*GIVEN REQUEST 1*: In the records, swap "camera button" for "microphone button" in everything from the line containing "Task: Click the A réserver column header" down to the line containing "[x=479, y=106]", and return only those lines with nothing else altered. Omit the pictures from your answer.

═══ EXTRACTED TEXT ═══

# Goose hunting in the rain



## Pato (Oct 7, 2003)

How do you guys do in the rain on geese in the early season and regular season? Is it usually worth it to be out in rain, or should we bag it until the rain quits? Any tips on hunting in rainy conditions would be greatly appreciated. Thanks!


----------



## stevepike (Sep 14, 2002)

Have had some of our best hunts in the rain.


----------



## Madison (Mar 1, 2002)

If its a downpour, my experiences show that the geese dont normally like to fly in those conditions. However, soon as there is a break in the rain those geese will start to fly off the roost and head for the feed feilds..

If its a only light rain or drizzle then for sure get out there, geese will fly..I've had some awesome hunts in a light rains..


----------



## always_outdoors (Dec 17, 2002)

I have had good hunts as well, but bear in mind that if you are pulling a trailer in and out of the field that is just dead weight you are pulling and in certain soil types, you don't need to be dug in to not get out of the field. Even the slipperiest (sp?) conditions will stall a good 4x4 trying to get a trailer out. And if you do get out of the field, you typically rip it up and that could pose future problems with landowner relations.

I personally like the wetter days. I prefer snow over rain.


----------



## goosegrinder (Mar 4, 2005)

═══ DATA FOR THIS EXERCISE ═══

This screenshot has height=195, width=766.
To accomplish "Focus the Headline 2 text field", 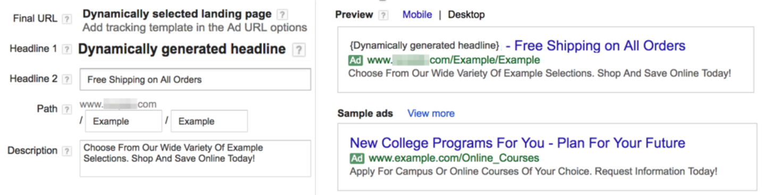I will 195,80.
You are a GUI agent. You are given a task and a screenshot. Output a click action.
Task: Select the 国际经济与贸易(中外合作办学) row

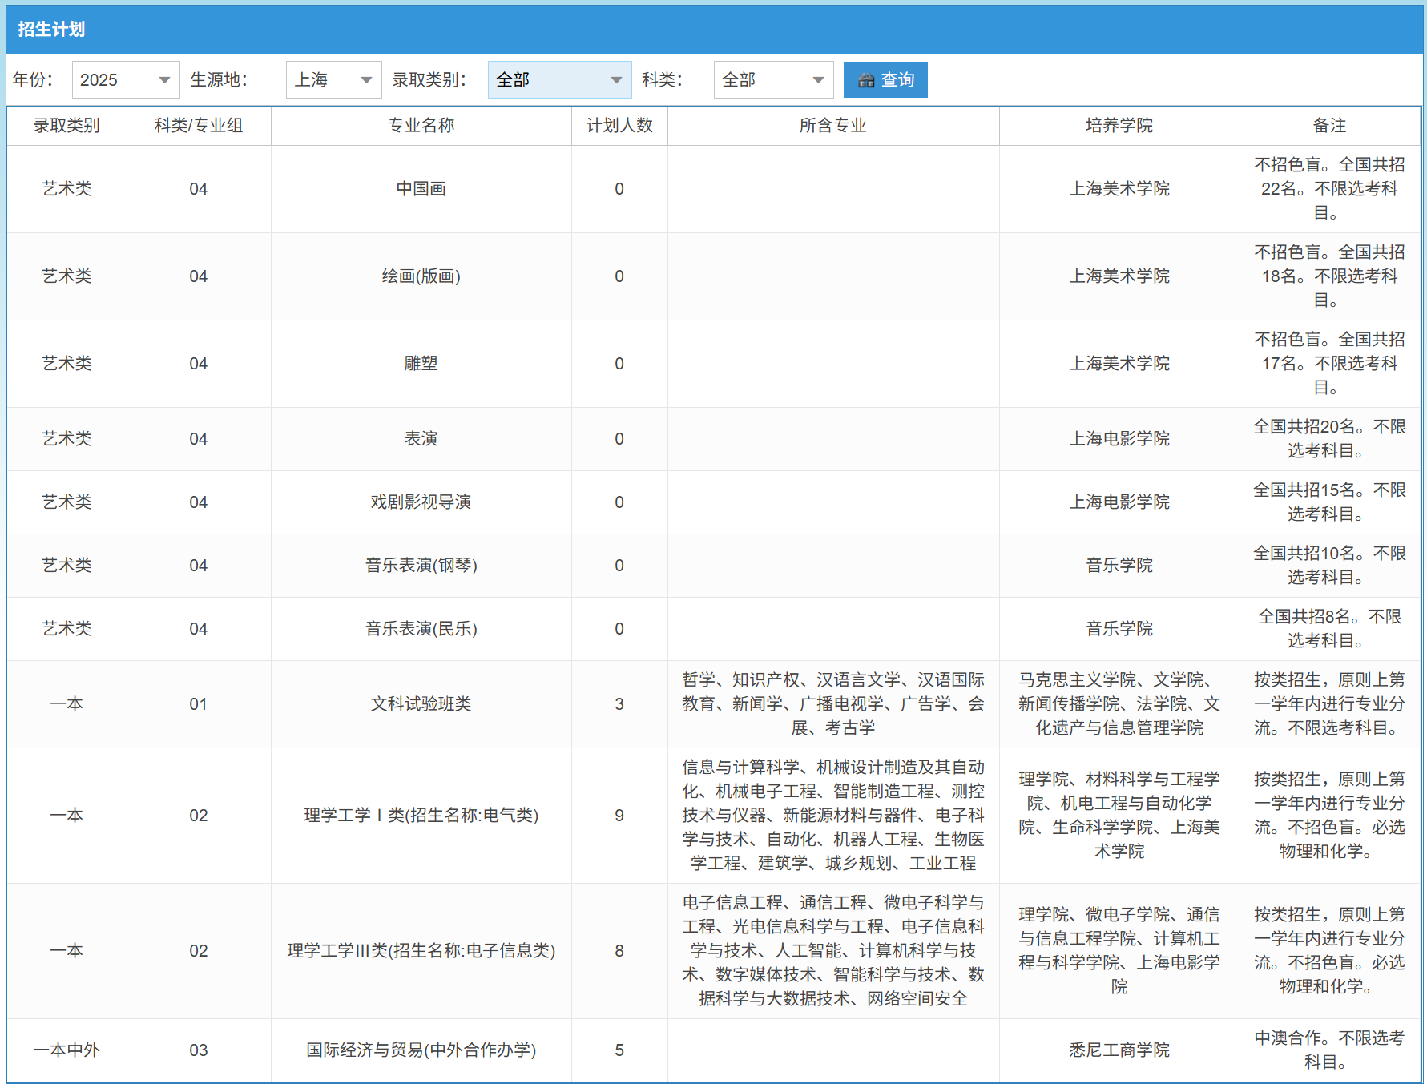pyautogui.click(x=421, y=1050)
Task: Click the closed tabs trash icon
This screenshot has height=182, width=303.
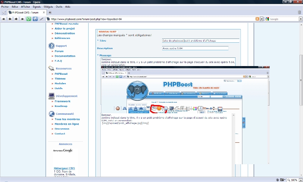Action: (x=299, y=12)
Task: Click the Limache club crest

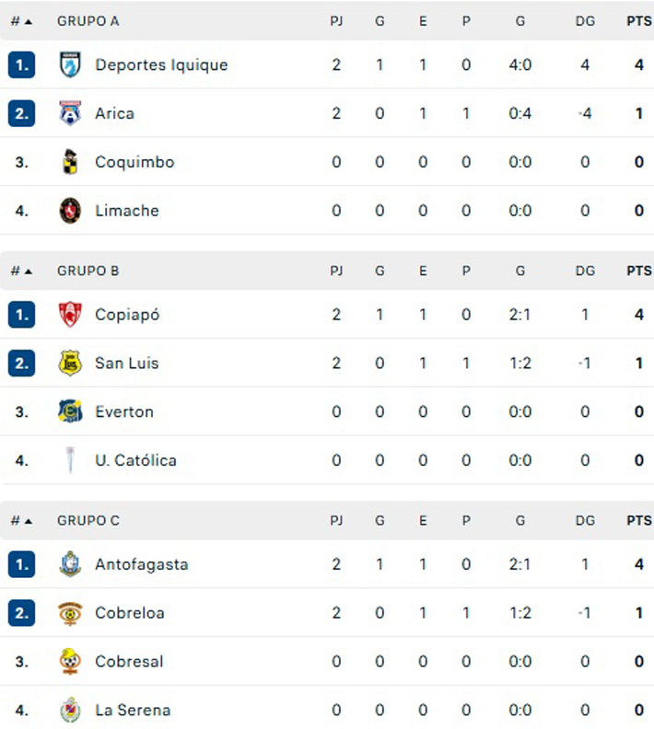Action: pos(70,211)
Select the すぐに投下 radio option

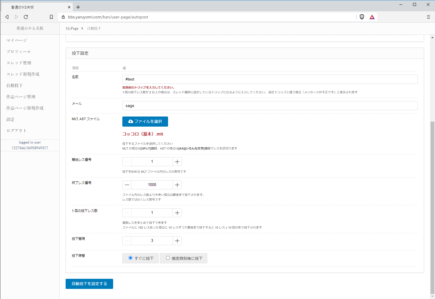[x=130, y=258]
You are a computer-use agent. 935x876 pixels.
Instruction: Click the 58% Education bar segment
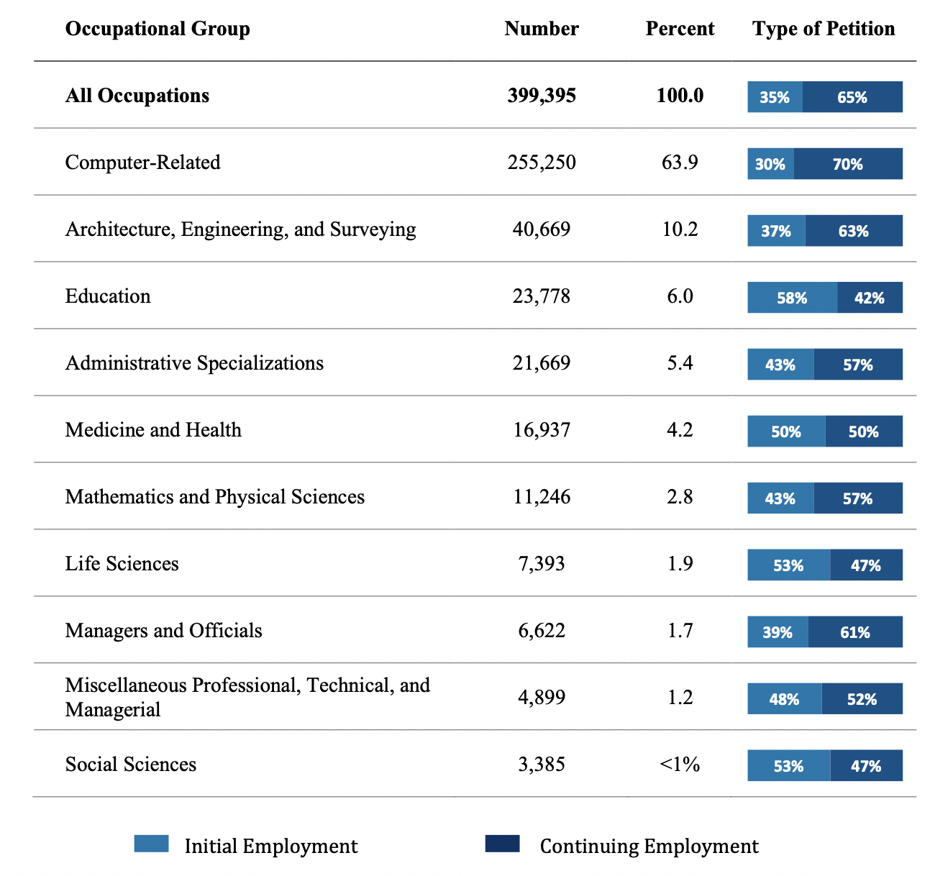(792, 298)
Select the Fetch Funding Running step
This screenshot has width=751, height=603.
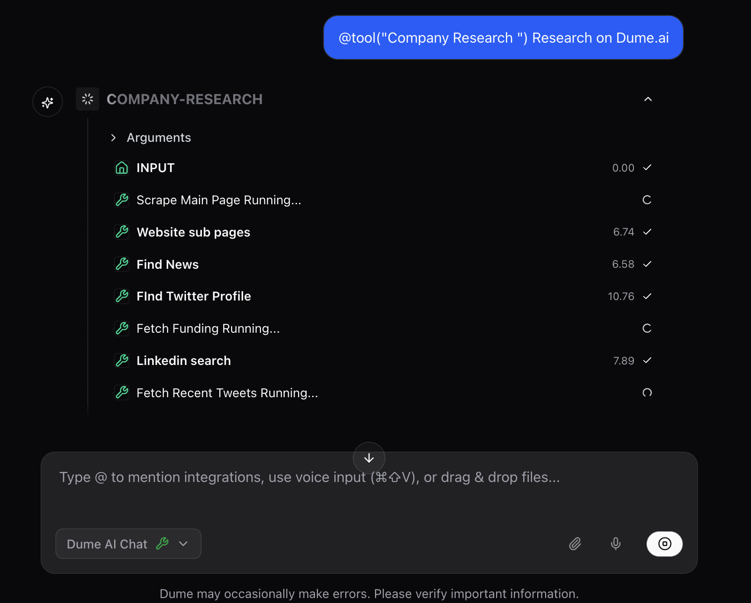click(208, 328)
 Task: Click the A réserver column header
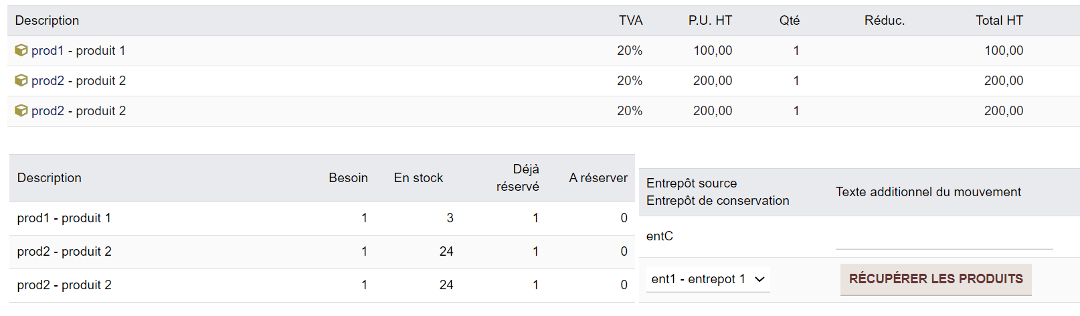click(598, 178)
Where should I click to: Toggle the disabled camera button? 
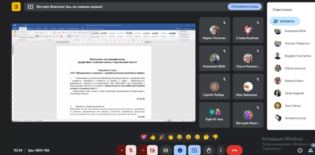[152, 150]
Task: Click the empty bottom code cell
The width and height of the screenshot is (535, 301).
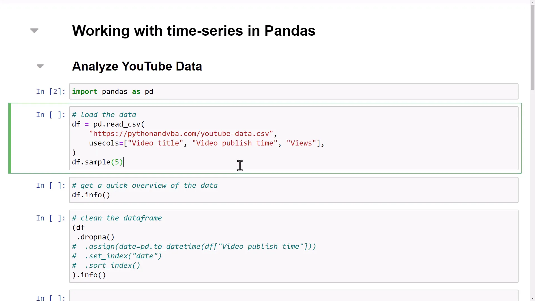Action: point(195,297)
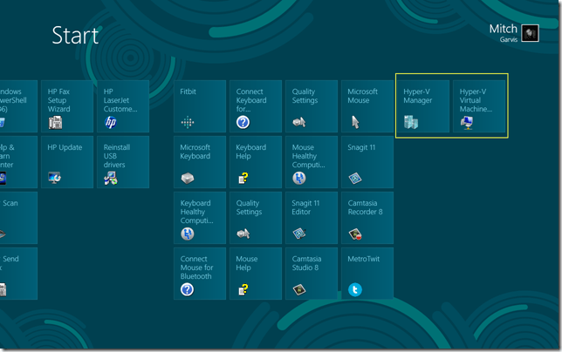Launch Hyper-V Virtual Machine Connection tile
The width and height of the screenshot is (562, 352).
[x=479, y=106]
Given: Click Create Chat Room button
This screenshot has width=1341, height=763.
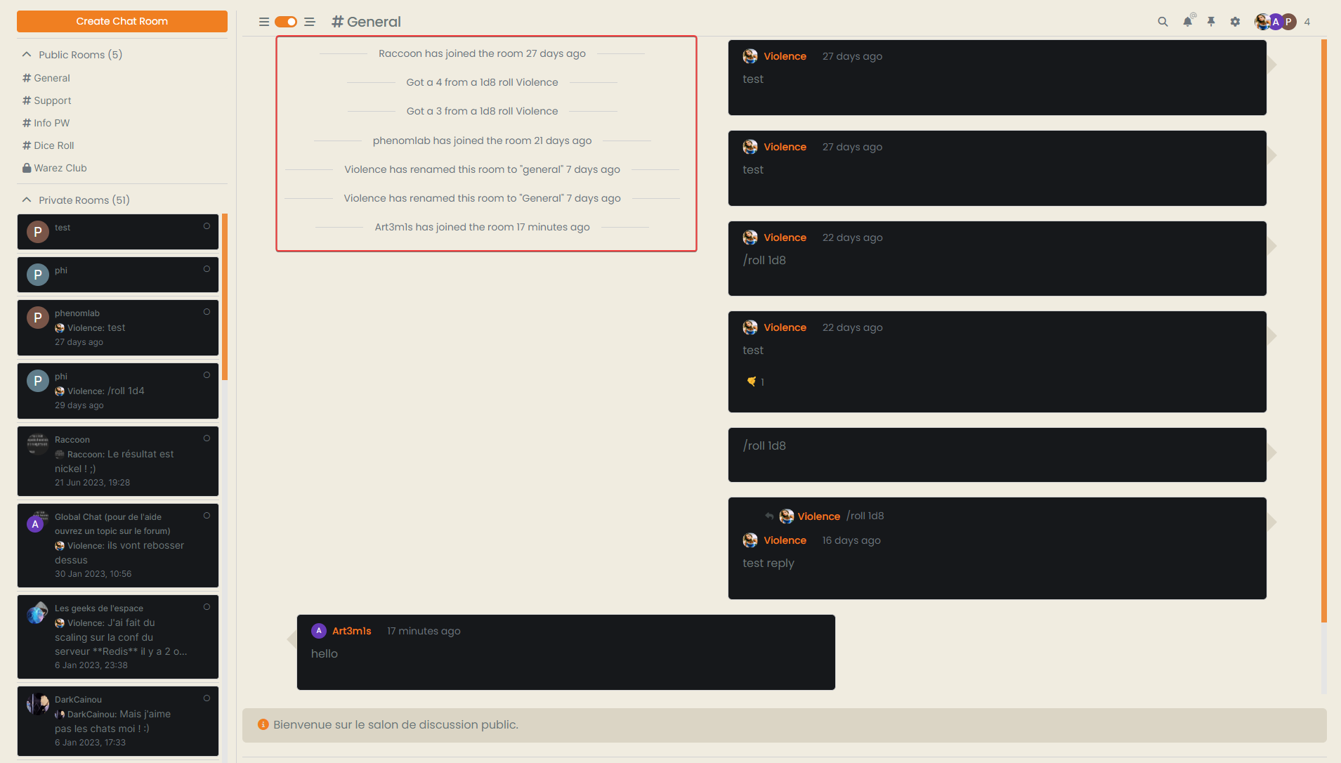Looking at the screenshot, I should (122, 21).
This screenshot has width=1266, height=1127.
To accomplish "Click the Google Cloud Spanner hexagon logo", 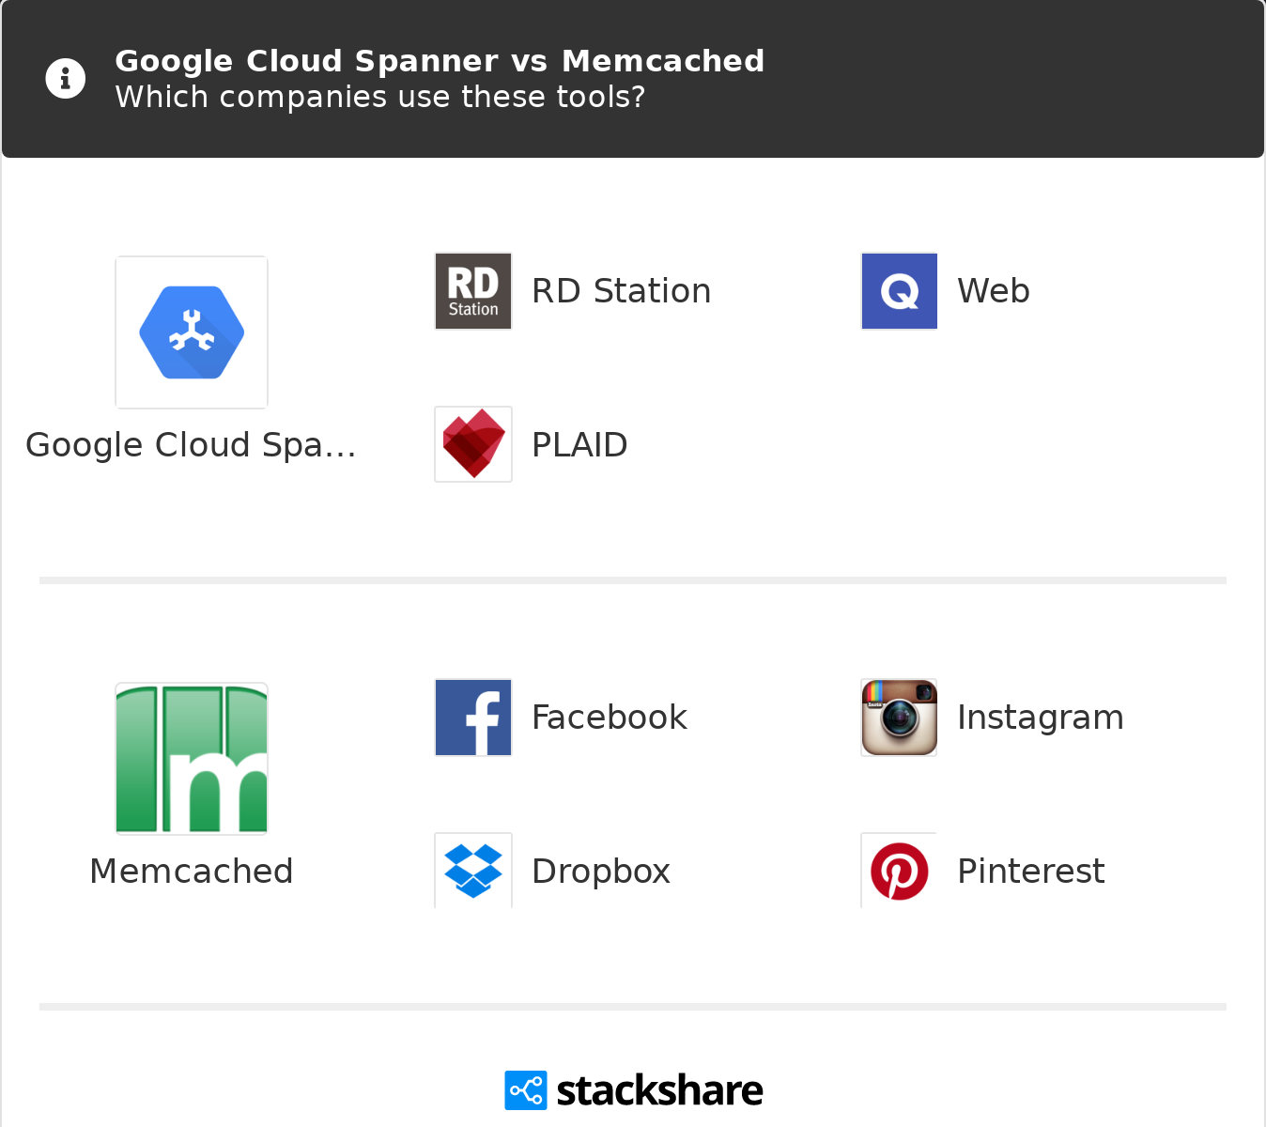I will point(192,332).
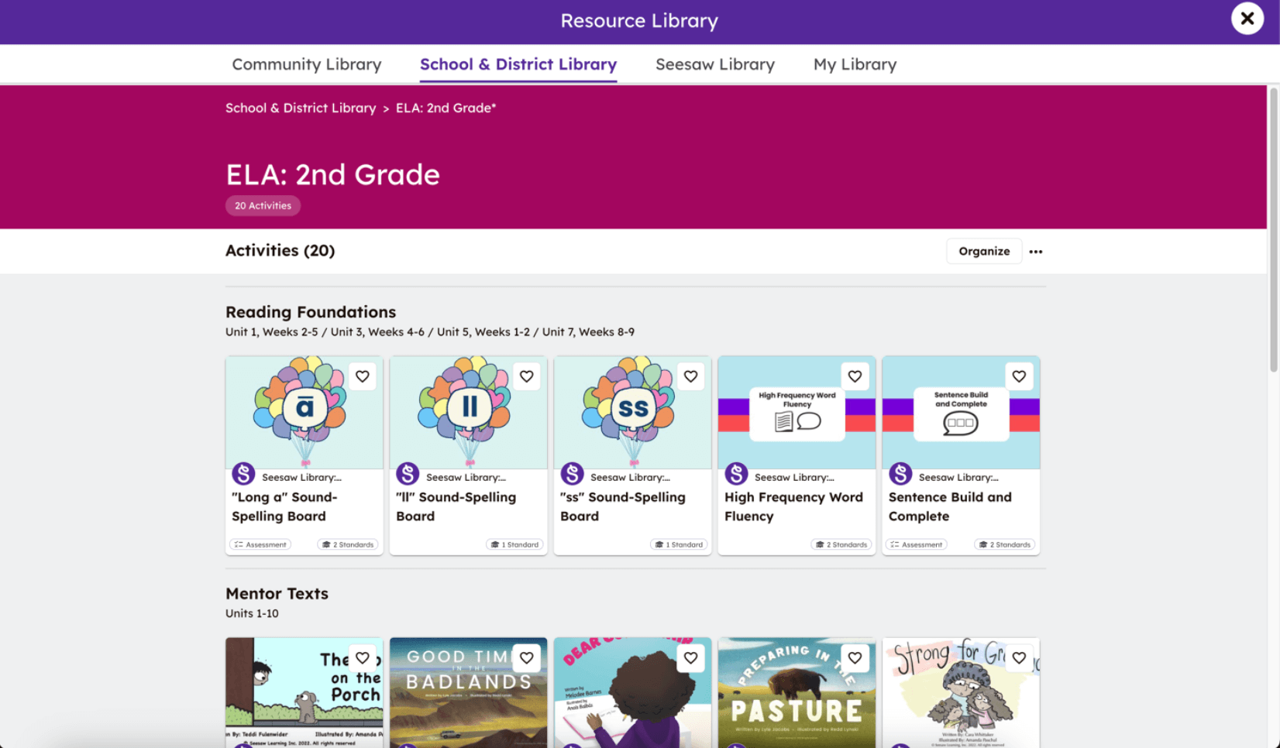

═══

*GIVEN REQUEST 2*: Retype everything from "# Goose hunting" down to "(Sep 14, 2002)" in the goose-hunting thread without changing a character.

*WRITTEN RESPONSE 1*:
 Task: Click the A réserver column header
click(598, 178)
Where should I click to: Toggle the disabled microphone button? 
[152, 150]
Task: Click the empty bottom code cell
The width and height of the screenshot is (535, 301).
Action: point(195,297)
Launch Hyper-V Virtual Machine Connection tile
The width and height of the screenshot is (562, 352).
[x=479, y=106]

*WRITTEN RESPONSE 2*:
# Goose hunting in the rain



## Pato (Oct 7, 2003)

How do you guys do in the rain on geese in the early season and regular season? Is it usually worth it to be out in rain, or should we bag it until the rain quits? Any tips on hunting in rainy conditions would be greatly appreciated. Thanks!


----------



## stevepike (Sep 14, 2002)